A common error when making choropleth maps is to encode raw data values (such as population) rather than using normalized values (calculating population per square kilometre for example) to produce a density map.
Let’s make a map of annual population growth rate, that is the rate at which the number of individuals in a region increases in a given time period, expressed as a fraction of the initial population. These data comes from the Eurostat website.

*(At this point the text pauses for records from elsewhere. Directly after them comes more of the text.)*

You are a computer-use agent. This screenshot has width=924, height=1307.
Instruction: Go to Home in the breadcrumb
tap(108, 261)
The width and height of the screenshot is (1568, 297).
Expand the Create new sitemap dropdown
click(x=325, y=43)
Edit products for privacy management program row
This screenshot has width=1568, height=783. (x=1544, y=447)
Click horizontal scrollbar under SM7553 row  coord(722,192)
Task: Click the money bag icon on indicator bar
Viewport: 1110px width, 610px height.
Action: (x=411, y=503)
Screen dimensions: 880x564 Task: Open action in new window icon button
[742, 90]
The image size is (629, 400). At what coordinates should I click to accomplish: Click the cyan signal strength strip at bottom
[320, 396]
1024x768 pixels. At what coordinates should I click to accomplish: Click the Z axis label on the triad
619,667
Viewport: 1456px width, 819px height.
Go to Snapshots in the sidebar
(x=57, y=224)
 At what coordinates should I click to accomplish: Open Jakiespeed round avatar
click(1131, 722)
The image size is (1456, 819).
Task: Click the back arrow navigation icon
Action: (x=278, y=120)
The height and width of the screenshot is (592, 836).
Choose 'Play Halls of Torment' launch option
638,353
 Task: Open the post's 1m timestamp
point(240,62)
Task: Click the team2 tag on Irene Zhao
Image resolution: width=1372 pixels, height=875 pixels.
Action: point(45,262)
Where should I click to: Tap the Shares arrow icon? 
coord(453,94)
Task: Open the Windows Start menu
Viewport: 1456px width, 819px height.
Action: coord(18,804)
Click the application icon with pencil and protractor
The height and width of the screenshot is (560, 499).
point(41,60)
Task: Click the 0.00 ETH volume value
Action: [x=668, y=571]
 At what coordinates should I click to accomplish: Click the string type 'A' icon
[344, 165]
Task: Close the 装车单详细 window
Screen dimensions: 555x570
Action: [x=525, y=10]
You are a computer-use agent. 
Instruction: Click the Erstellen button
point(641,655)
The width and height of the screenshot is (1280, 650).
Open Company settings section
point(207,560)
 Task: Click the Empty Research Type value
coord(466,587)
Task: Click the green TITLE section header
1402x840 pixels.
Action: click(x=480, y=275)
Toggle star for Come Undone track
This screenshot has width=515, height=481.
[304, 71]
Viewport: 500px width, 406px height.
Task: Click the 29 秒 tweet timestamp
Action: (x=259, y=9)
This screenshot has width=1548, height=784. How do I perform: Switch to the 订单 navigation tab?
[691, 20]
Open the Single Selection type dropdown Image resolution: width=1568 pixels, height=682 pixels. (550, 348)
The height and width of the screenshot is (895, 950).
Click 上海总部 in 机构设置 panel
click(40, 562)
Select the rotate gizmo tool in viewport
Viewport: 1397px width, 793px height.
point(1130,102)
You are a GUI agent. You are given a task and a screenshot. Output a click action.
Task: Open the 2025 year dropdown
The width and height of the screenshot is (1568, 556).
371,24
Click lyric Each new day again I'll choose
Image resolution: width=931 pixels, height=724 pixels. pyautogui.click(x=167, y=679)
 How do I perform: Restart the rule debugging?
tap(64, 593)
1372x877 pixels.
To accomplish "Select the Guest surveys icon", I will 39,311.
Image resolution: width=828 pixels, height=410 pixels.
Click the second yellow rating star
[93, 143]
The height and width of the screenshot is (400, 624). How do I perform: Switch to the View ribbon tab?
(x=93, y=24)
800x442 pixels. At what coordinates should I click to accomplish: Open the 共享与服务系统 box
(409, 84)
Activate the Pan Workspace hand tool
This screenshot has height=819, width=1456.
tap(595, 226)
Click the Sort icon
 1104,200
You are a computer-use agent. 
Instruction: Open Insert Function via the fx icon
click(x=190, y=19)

For an explanation of NUTS Levels (Nomenclature of Territorial Units for Statistics) see here.
# Compute the compound annual growth rate
nuts2.df$cagr <- (((nuts2.df$pop2008 / nuts2.df$pop1999)^(1/9)) - 1) * 100
# Set a custom color palette
cols <- carto.pal(pal1 = "green.pal", # first color gradient
n1 = 2, # number of colors in the first gradiant
pal2 = "red.pal", # second color gradient
n2 = 4) # number of colors in the second gradiant
# Plot a layer with the extent of the EU28 countries with only a background color
plot(nuts0.spdf, border = NA, col = NA, bg = "#A6CAE0")
# Plot non european space
plot(world.spdf, col = "#E3DEBF", border=NA, add=TRUE)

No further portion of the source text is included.